Blood in the Water Read online

Page 20


  But not right away. First, Chief Justice Kennedy will confer with the lawyers, and then he will deliver his instructions to the jury. Only then will the jury retire to deliberate. Before the jury enters, Justice Kennedy tells the lawyers that he’s received their two separate written theories of the case, and that in his instructions he will put both theories before the jury. He’ll also give the jury a version of what are known as “WD” instructions because they arose from a case, R. v. W.D., in which the testimony of the accused contradicted the testimony of other witnesses. WD instructions direct the jury to assess and weigh the testimony of an accused exactly the same way they would assess the testimony of any other witness. Craig Landry’s live testimony and James Landry’s videotaped statement are both legitimate pieces of evidence.

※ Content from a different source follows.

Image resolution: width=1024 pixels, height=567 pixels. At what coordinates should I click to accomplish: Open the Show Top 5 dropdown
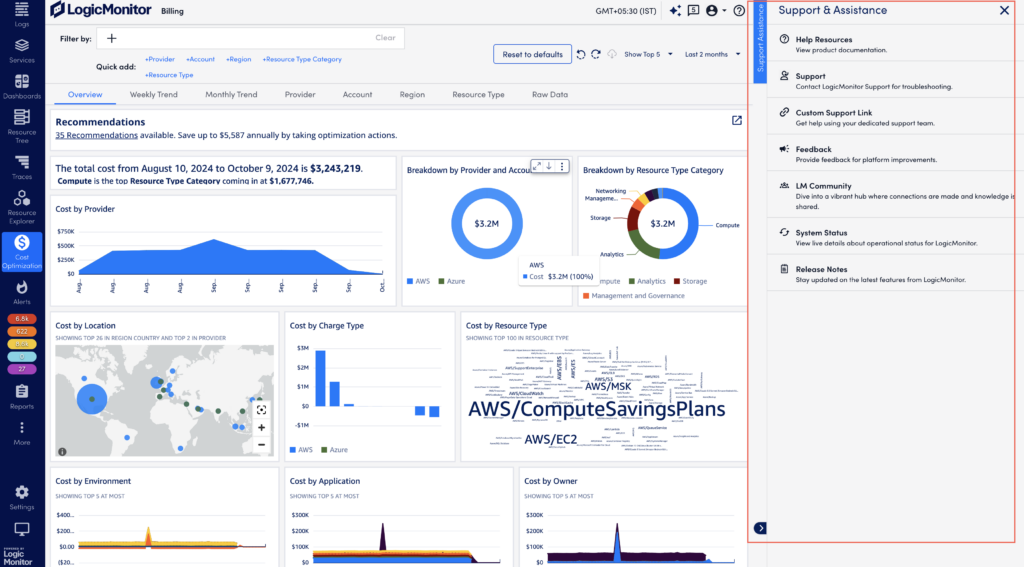[647, 54]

  On another point, Canadian Press has asked for access to James Landry’s video interview. Kennedy agrees that the tape, once played, is a public record and should be made available. The problem is that once the jury has begun its deliberations, the evidence—including the interview—belongs to them, and they may well want access to it. After the verdict has been rendered, though, there’s no reason why the tape shouldn’t be available.

  When the jury enters, Justice Kennedy starts by thanking them for coming in on a stormy day. His next task is to “charge” them. He is an old hand at this. He has been on the bench for thirty-five years, the last fifteen as chief justice of the Nova Scotia Supreme Court. He’s well aware that he is instructing twelve people whose experience of the courtroom ranges from limited to nonexistent, and he intends to ensure that they understand exactly what they are to do and how they are to do it. His charge will be detailed, meticulous, and repetitive. It will take about three and a half hours to deliver. He will, he says, “explain to you your function as a jury, and make reference to the charge against the defendant, Joseph James Landry.”

  And so he begins.

  “The Crown prosecutors called witnesses whose evidence in their opinion proves that James Landry is guilty of second degree murder. The defence, on the other hand, would say no, that the evidence is not of sufficient weight or sufficient credibility to convict the accused. You have heard the addresses of both counsel, and it’s your duty now to weigh all of that evidence and do that with fairness after listening to what I have to say with respect to the law.

  “You the jury are the judges of the guilt or the innocence of the accused. You base your decision on the sworn evidence of the witnesses and the exhibits that were tendered as a result of that evidence, and also the two agreed statements of fact. I talk about the law. You turn evidence into fact.”

  He instructs the foreperson to oversee the deliberations and keep the conversation on track. Any verdict the jury returns has to be unanimous, and so Justice Kennedy suggests that the foreperson call for a vote from time to time, because “sometimes you’ve got unanimity and you don’t know it.” He cautions jurors against expressing any definitive opinion too early in the process; they need to make every effort to reach unanimity. That said, they’re also obliged to obey their own consciences, which means that sometimes a jury can’t reach a unanimous decision.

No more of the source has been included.